■ **WORK INSTRUCTIONS**:
a) From the text about the Winnipeg Aqueduct, quote everything from "In testimony by" down to "(3200) 107 (280)".
b) Using the text about the Winnipeg Aqueduct, name each New York consulting engineer on the Board that wrote the 1913 report.
c) For each statement, say whether the text about the Winnipeg Aqueduct agrees with it, and quote the words that decide it: (i) The channel at Ash Rapids was deepened by blasting around 1900. (ii) The control dam built in the 1880s lowered the level of Lake of the Woods. (iii) The 155 km conduit relies on pumping to move the water.

■ **DOCUMENT TEXT**:
....................

In the run up to the decision to build the aqueduct The City of Winnipeg commissioned a 1913 report from a ‘Board’ of New York based consulting engineers, R. Herring, F. P. Stearns and J. H. Fuertes “on a water supply from Shoal Lake for the Greater Winnipeg Water District”. The report relied upon survey work undertaken by the City Engineer H.N. Ruttan in the winter of 1913 and provided a conceptual design and an estimate of the costs ($13,045,600). The report from Ruttan’s survey included topographical information about both a possible route and for the area around Indian Bay and Snowshoe Bay. Soundings were also taken in both bays. It also included for the first time a precise figure for the difference in elevation between Shoal Lake and the McPhillips Reservoir, namely 293.19 ft. (89.42 m).

Hydraulic Feasibility

As noted earlier, Shoal Lake is a tributary of Lake of the Woods. The feasibility of using Shoal Lake as a water source was enhanced by earlier hydrological interventions on Lake of the Woods. A history of the modifications to the water levels of Lake of the Woods as provided by the Shoal Lake Watershed Working Group reads as follows:

"Shoal Lake is connected to Lake of the Woods at a location known as Ash Rapids. Construction of a control dam at the outlet of Lake of the Woods in the 1880s raised the level of the lake by about a metre above its natural condition. In turn, this brought water levels in Shoal Lake into approximate balance with levels in the much larger Lake of the Woods, at least over an extended portion of the year. The channel at Ash Rapids was deepened and widened from its natural state, through blasting, around the turn of the century [1900]. This was reportedly done to provide a water based transportation route to serve both timber and mining operations in the Shoal Lake area."

An aerial perspective of the area surrounding the aqueduct intake is shown in Figure 1, and hydraulic data on Shoal Lake is provided in Table 1.

Figure 1: Indian Bay and Aqueduct Inlet area

In testimony by three engineers and one hydrologist at the 1914 International Joint Commission hearing on the project, agreed that withdraw of the equivalent of years volume at 85,000,000 imperial gallons per day in a single day, i.e. with no inflow, the draw down of the level of Lake of the Woods would be less than 1.50 inches.

Table 1: Lake of The Woods and Shoal Lake Watershed Statistics
Lake of the Woods Shoal Lake
Aspect sq. Miles (km2) sq. Miles (km2)
Drainage Area 27 000 (69 000) 360 (930)
Surface Area 1250 (3200) 107 (280)
Ratio of Drainage to Surface Area 21.6 3.5

Major Features of the Aqueduct

The overall scheme of the Winnipeg Aqueduct, following in the direction of flow, entailed:

  • a soft water source that required no treatment for potability, colour, or hardness,
  • a 2.4 km dike across a portion of Indian Bay and a 840 m channel excavated between Indian Bay and Snowshoe Bay to divert the water of the Falcon River,
  • an intake structure on the edge of Indian Bay,
  • a 155 km gravity fed enclosed conduit that conveys water, primarily in an unconfined channel, but with some portions under pressure, from the inlet to The City of Winnipeg’s McPhillips Street water reservoir,
  • provision for an equalizing and storage reservoir (Deacon) approximately 21 km east of the McPhillips reservoir,
  • metering facilities for the measurement of the volume of water flowing at vital points, and
  • a railway that facilitated the initial construction and the on-going operation and maintenance of the system.

....................

■ **INFORMATION PROVIDED**:
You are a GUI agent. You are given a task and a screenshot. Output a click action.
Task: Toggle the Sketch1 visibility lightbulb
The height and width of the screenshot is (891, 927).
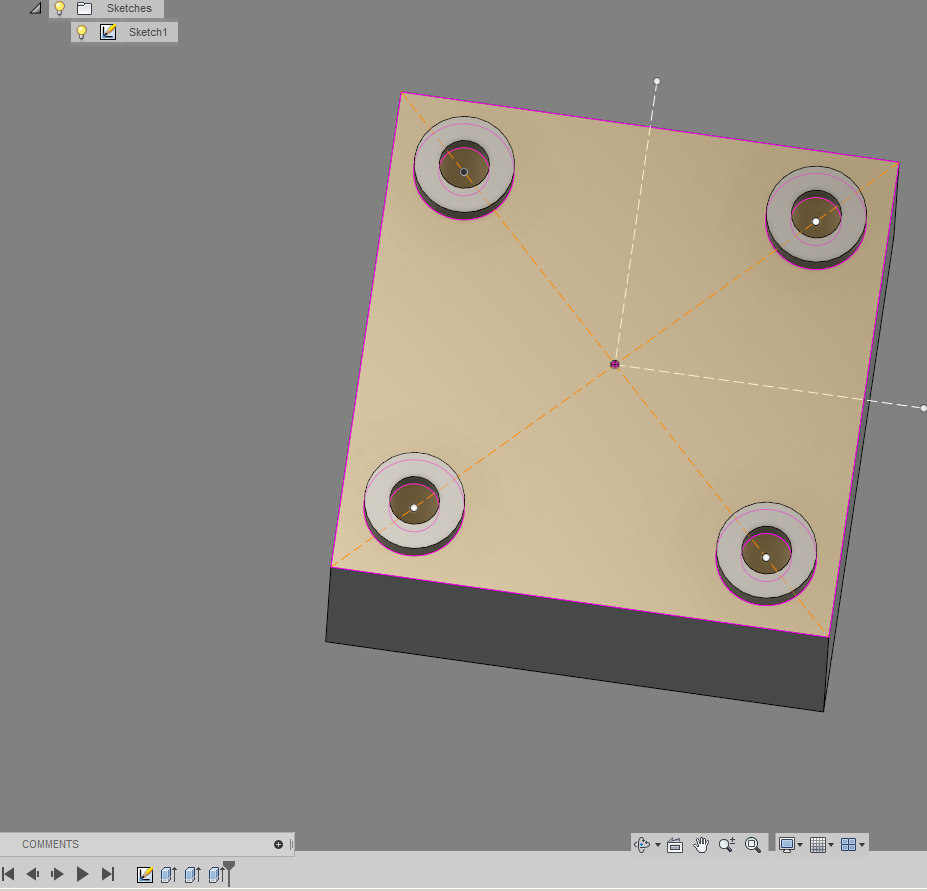point(81,31)
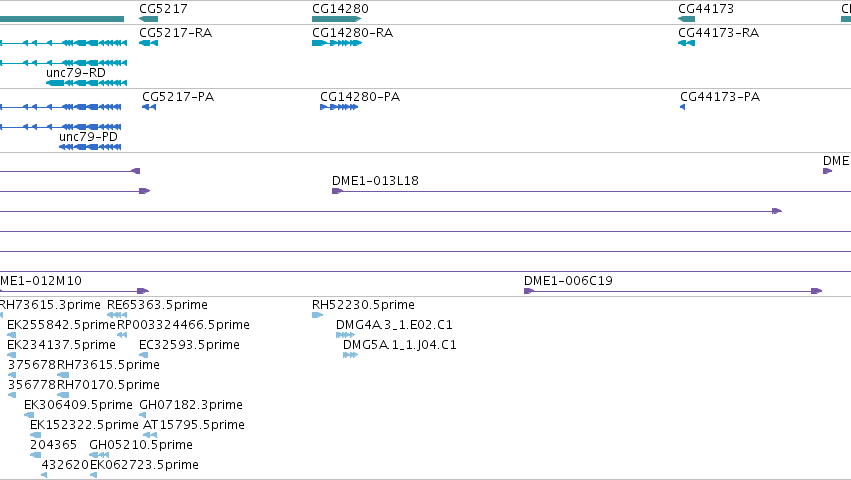Open the CG44173-RA transcript label
The image size is (851, 480).
(719, 33)
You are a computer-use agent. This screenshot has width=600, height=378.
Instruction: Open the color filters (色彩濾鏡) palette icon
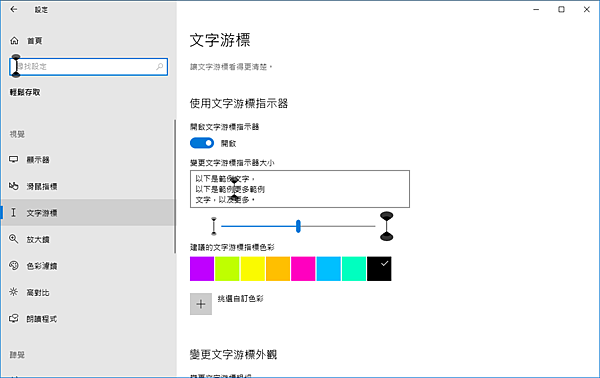(x=14, y=266)
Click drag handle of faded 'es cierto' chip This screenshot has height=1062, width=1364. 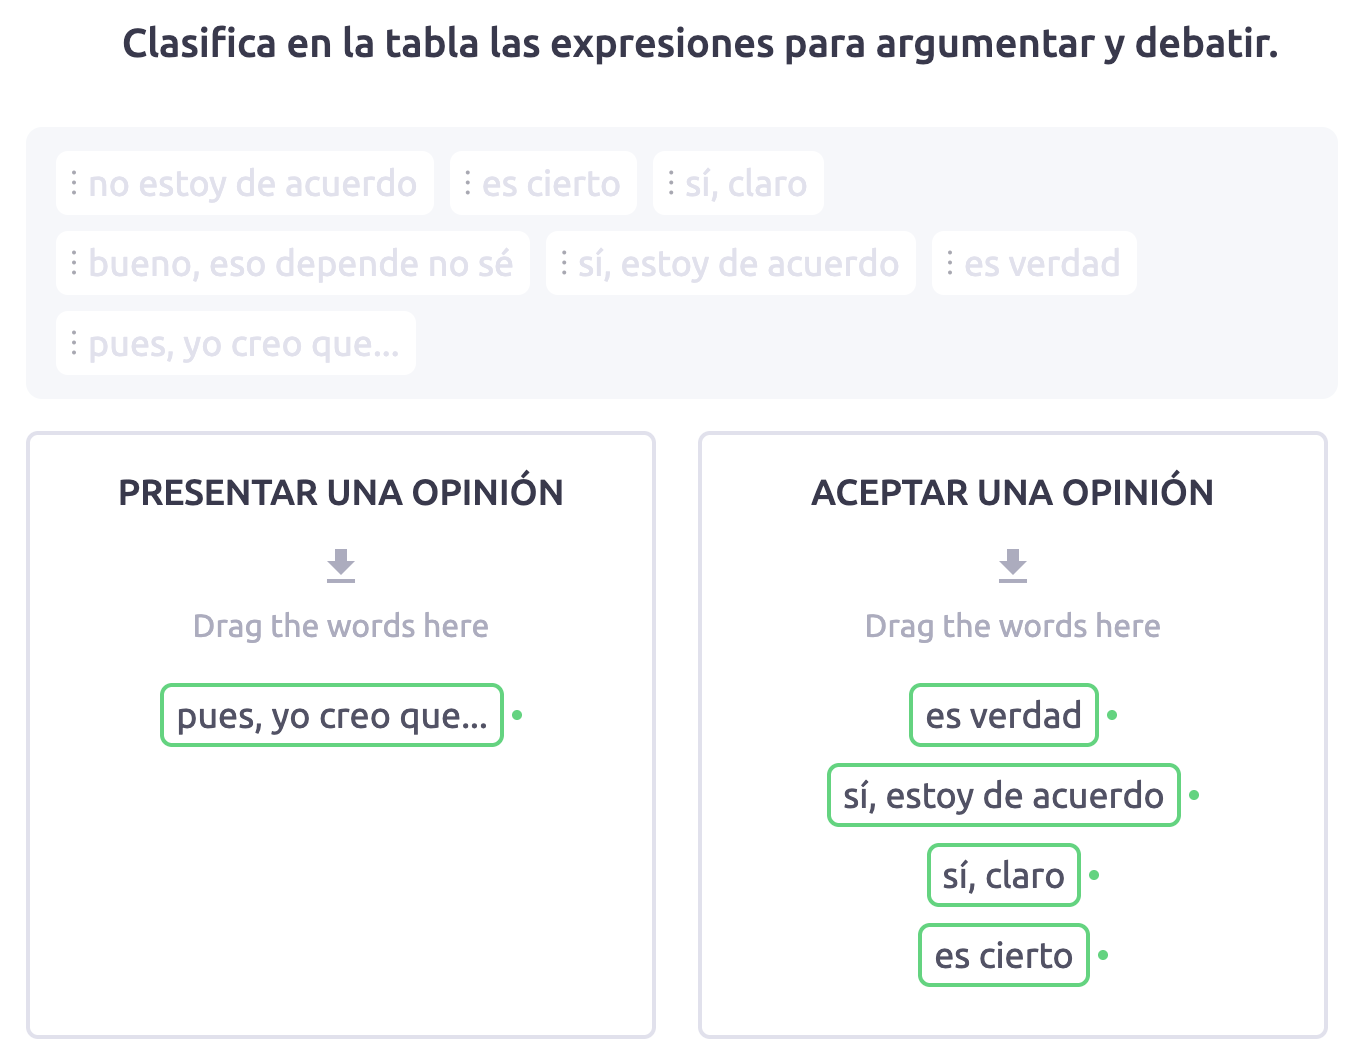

....................

■ **CORRECT ANSWERS**:
a)
In testimony by three engineers and one hydrologist at the 1914 International Joint Commission hearing on the project, agreed that withdraw of the equivalent of years volume at 85,000,000 imperial gallons per day in a single day, i.e. with no inflow, the draw down of the level of Lake of the Woods would be less than 1.50 inches.

Table 1: Lake of The Woods and Shoal Lake Watershed Statistics
Lake of the Woods Shoal Lake
Aspect sq. Miles (km2) sq. Miles (km2)
Drainage Area 27 000 (69 000) 360 (930)
Surface Area 1250 (3200) 107 (280)

b) R. Herring, F. P. Stearns and J. H. Fuertes.

c)
(i) Yes: "The channel at Ash Rapids was deepened and widened from its natural state, through blasting, around the turn of the century [1900]."
(ii) No: "raised the level of the lake by about a metre above its natural condition."
(iii) No: "a 155 km gravity fed enclosed conduit"